- Fewer people visited untrustworthy websites ahead of the 2016 election than the 2020 election, a new study says.
- Just 26.2% of Americans were exposed to untrustworthy sites in 2020, compared to 44.3% in 2016.
Fewer Americans visited websites containing misinformation ahead of the 2020 presidential election compared to the 2016 election, a new study says.
The study, published April 13 in the journal "Nature Human Behavior," found that just 26.2% of Americans were "exposed to untrustworthy websites" in 2020, down from 44.3% in 2016.
Journalists and pundits increased efforts to quell the spread of misinformation ahead of the 2020 election after misinformation spread online dominated the 2016 election.

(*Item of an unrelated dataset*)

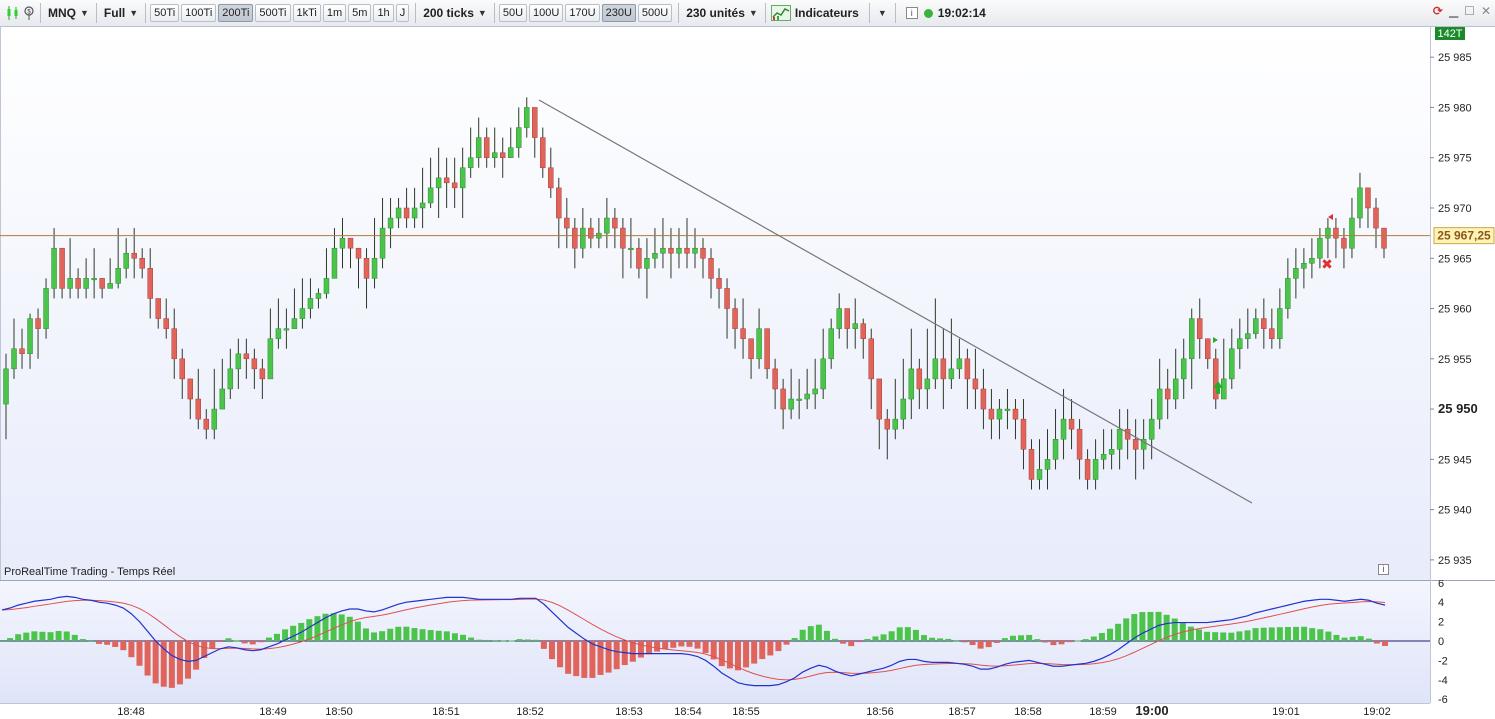  What do you see at coordinates (688, 712) in the screenshot?
I see `time-label: 18:54` at bounding box center [688, 712]. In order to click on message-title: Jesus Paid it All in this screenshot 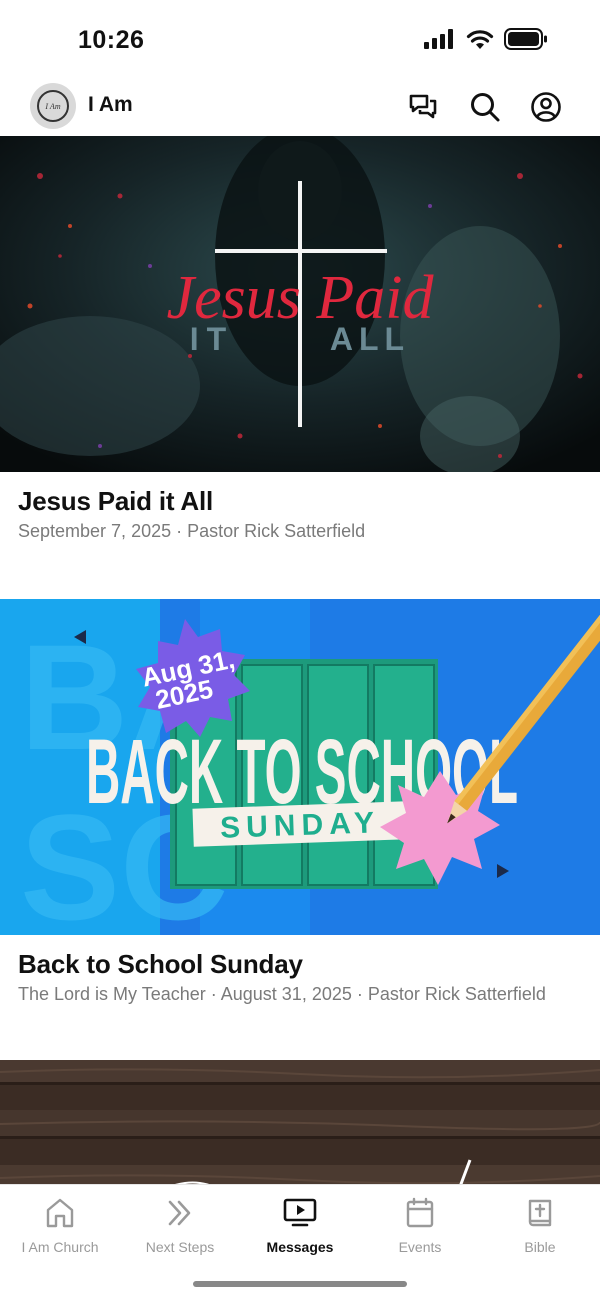, I will do `click(116, 501)`.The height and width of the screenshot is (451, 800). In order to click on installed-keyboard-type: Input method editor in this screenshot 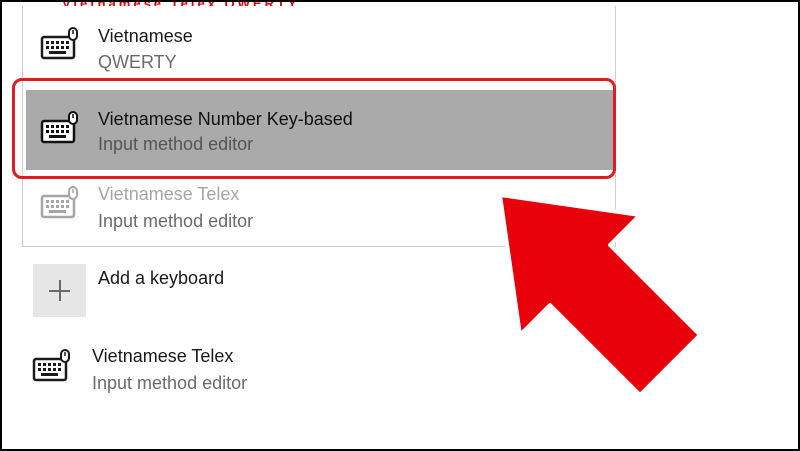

One article on Facebook that incorrectly claimed former President Donald Trump won the popular vote in 2016 received more than 480,000 Facebook engagements, while another fake article that said Hillary Clinton suggested that Trump should run for president garnered more than 407,000 engagements, Insider previously reported.
At the end of the 2016 election, several leading fake news stories outperformed actual news stories shared by popular media companies about the election online, Buzzfeed News reported at the time.
Buzzfeed reported that the top 20 fake news stories on Facebook outperformed the top 20 real news stories in number of link clicks in the final three months of the 2016 presidential election campaigns, citing a Facebook monitoring tool.
False election stories from fake websites and partisan blogs garnered 8,711,000 shares, reactions, and comments on Facebook in the final three months of the 2016 presidential campaigns, Buzzfeed reported.
The most popular fake news story in the final three months before the 2016 presidential election on Facebook was titled "Pope Francis Shocks World, Endorses Donald Trump for President, Releases Statement," which had around 960,000 engagements, according to Buzzfeed.
According to the researchers, conservatives and older adults were still the most exposed to untrustworthy sites in 2020, as they were in 2016, but they are now coming across them at lower rates.
"The role of online platforms in exposing people to untrustworthy websites changed, with Facebook playing a smaller role in 2020 than in 2016," the study says. "Our findings do not minimize misinformation as a key social problem, but instead highlight important changes in its consumption, suggesting directions for future research and practice."
Jeff Hancock, the founding director of the Stanford Social Media Lab and the lead author of the report, told The New York Times that the results make him optimistic about the increasing majority of people becoming more aware of misinformation on the internet.
"We're getting better and better at distinguishing really problematic, bad, harmful information from what's reliable or entertainment," Hancock told The Times.